Should we set non_blocking to True?

ptrblck · November 21, 2024, 7:51pm

It’s important to understand the async behavior w.r.t. the host and device.
A proper profile helps visualizing your code (I’ve added warmup iterations).

In the first part of the code the copies are synchronous, so the CPU waits until the operation finishes before launching the matmul kernel.
In this section of the Nsight Systems profile you can see the alternating kernel execution (bottom row).
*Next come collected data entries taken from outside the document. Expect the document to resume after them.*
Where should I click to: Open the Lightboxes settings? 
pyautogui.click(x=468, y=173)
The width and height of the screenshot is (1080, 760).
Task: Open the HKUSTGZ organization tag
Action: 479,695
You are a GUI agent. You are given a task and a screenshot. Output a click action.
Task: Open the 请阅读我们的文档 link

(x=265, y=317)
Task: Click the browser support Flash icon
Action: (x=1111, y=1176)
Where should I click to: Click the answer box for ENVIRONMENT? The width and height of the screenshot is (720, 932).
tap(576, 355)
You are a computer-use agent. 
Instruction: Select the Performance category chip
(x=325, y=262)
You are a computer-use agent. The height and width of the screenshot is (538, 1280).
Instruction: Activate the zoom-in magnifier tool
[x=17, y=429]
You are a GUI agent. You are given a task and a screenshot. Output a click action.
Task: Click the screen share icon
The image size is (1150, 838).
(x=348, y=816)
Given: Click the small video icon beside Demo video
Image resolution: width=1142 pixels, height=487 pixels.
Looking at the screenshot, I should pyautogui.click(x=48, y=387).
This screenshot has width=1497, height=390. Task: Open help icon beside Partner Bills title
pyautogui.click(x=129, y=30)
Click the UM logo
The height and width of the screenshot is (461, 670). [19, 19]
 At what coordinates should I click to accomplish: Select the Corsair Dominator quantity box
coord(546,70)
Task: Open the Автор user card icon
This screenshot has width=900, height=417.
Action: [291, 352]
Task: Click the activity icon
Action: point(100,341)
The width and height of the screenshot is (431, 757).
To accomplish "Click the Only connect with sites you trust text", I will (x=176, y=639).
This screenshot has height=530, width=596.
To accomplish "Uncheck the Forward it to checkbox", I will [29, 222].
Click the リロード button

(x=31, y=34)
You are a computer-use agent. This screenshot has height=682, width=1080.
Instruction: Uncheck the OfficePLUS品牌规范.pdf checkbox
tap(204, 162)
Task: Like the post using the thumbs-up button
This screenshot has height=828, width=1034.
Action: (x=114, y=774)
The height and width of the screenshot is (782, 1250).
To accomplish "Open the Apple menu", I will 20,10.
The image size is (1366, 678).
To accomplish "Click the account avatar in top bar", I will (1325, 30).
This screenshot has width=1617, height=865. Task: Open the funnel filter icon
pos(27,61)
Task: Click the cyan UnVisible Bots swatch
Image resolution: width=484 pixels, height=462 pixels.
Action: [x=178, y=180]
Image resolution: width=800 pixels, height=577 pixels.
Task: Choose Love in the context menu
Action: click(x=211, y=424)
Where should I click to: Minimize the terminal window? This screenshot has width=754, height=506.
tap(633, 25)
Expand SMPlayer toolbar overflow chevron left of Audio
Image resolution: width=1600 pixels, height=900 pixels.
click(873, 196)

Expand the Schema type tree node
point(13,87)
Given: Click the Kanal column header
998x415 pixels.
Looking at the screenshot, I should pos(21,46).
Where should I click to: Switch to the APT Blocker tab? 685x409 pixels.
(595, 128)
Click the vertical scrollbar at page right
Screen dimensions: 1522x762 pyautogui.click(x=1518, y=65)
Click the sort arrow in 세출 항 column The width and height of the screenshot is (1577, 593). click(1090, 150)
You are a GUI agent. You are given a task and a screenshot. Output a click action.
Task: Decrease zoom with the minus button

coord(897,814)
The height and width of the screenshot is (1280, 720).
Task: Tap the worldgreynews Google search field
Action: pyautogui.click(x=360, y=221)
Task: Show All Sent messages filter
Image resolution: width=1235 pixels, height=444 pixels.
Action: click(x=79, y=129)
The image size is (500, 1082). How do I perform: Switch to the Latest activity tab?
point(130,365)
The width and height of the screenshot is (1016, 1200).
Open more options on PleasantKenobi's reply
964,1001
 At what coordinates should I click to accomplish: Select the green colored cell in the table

The top row shows the launch of the copy kernel followed by a sync, and the matmul kernel launch (hard to see as the sync takes a lot more time than the launches):

The second code snippet uses async kernel launches (by using pinned memory and non_blocking=True) but the kernel execution on the GPU will still be alternating, since launches are stream ordered and since you are using the default stream only:

You can see here that all kernel launches are packed together on the top row on the left followed by a single sync.

Now using custom CUDA streams allows us to also overlap the device copies and execution:

s = torch.cuda.Stream()

# warmup
for _ in range(10):
    with torch.cuda.stream(s):
        c.to('cuda:0', non_blocking=True)  # Asynchronous
    _ = torch.matmul(a, b)  # Perform a large matrix operation

# Test with non_blocking=True
start_event.record()
for _ in range(10):
    with torch.cuda.stream(s):
        c.to('cuda:0', non_blocking=True)  # Asynchronous
    _ = torch.matmul(a, b)  # Perform a large matrix operation
end_event.record()
torch.cuda.synchronize()
time_non_blocking_true = start_event.elapsed_time(end_event)
print(f"Time with non_blocking=True: {time_non_blocking_true:.3f} ms")

Since you are using a custom stream now, you would need to take care of the needed synchronization before consuming this data. Take a look at the CUDA streams docs for more information.